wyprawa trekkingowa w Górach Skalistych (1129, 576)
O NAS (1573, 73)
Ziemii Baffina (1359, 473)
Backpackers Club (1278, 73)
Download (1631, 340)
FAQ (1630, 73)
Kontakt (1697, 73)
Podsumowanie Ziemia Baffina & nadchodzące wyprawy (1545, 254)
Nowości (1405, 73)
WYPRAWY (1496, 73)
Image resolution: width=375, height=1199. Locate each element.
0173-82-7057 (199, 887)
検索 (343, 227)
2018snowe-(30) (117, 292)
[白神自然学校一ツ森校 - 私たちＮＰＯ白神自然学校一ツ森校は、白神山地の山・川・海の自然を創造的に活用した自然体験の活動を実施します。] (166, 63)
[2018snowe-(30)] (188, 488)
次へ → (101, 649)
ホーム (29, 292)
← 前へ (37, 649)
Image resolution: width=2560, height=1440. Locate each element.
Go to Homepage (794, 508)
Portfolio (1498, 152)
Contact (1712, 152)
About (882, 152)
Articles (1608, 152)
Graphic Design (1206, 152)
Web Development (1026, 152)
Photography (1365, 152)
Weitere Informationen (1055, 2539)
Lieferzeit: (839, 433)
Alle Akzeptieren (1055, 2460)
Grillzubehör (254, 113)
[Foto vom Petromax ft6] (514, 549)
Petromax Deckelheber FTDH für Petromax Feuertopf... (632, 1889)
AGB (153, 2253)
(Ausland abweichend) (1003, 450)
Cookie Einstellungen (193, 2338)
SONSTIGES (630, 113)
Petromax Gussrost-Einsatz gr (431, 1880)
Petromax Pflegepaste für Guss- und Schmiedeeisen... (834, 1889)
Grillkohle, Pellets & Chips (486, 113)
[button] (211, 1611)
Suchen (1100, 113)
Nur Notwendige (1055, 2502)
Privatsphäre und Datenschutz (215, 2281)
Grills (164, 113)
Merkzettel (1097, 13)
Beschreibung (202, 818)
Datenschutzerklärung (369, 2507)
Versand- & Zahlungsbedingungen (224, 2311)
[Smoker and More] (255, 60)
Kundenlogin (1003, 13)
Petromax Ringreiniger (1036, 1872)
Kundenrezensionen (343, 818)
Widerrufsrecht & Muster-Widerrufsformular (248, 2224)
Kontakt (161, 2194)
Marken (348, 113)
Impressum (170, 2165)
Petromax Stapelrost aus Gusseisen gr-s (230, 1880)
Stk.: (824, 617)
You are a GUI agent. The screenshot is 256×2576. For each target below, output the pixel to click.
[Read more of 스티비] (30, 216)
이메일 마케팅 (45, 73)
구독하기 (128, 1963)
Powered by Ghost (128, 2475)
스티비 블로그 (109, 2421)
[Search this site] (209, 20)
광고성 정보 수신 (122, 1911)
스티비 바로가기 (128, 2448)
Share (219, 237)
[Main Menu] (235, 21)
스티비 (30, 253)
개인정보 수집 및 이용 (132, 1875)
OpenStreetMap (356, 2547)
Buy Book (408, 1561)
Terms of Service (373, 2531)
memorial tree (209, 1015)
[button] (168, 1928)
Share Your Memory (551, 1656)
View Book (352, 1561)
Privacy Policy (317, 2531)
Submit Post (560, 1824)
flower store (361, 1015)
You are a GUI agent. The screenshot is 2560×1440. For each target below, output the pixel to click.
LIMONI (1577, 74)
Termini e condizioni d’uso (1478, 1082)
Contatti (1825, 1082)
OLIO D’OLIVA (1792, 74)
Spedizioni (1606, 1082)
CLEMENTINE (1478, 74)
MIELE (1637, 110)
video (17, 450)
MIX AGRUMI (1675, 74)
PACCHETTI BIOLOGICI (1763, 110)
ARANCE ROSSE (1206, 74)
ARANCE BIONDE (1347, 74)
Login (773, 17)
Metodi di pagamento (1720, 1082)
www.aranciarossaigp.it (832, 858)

#####

- _Task item_
Reproduce exactly the entries above, limited to the lines from the one with "You are a GUI agent. The screenshot is 256×2576." through the one with "개인정보 수집 및 이용 (132, 1875)", both included.

- _Solution_
You are a GUI agent. The screenshot is 256×2576. For each target below, output the pixel to click.
[Read more of 스티비] (30, 216)
이메일 마케팅 (45, 73)
구독하기 (128, 1963)
Powered by Ghost (128, 2475)
스티비 블로그 (109, 2421)
[Search this site] (209, 20)
광고성 정보 수신 (122, 1911)
스티비 바로가기 (128, 2448)
Share (219, 237)
[Main Menu] (235, 21)
스티비 (30, 253)
개인정보 수집 및 이용 (132, 1875)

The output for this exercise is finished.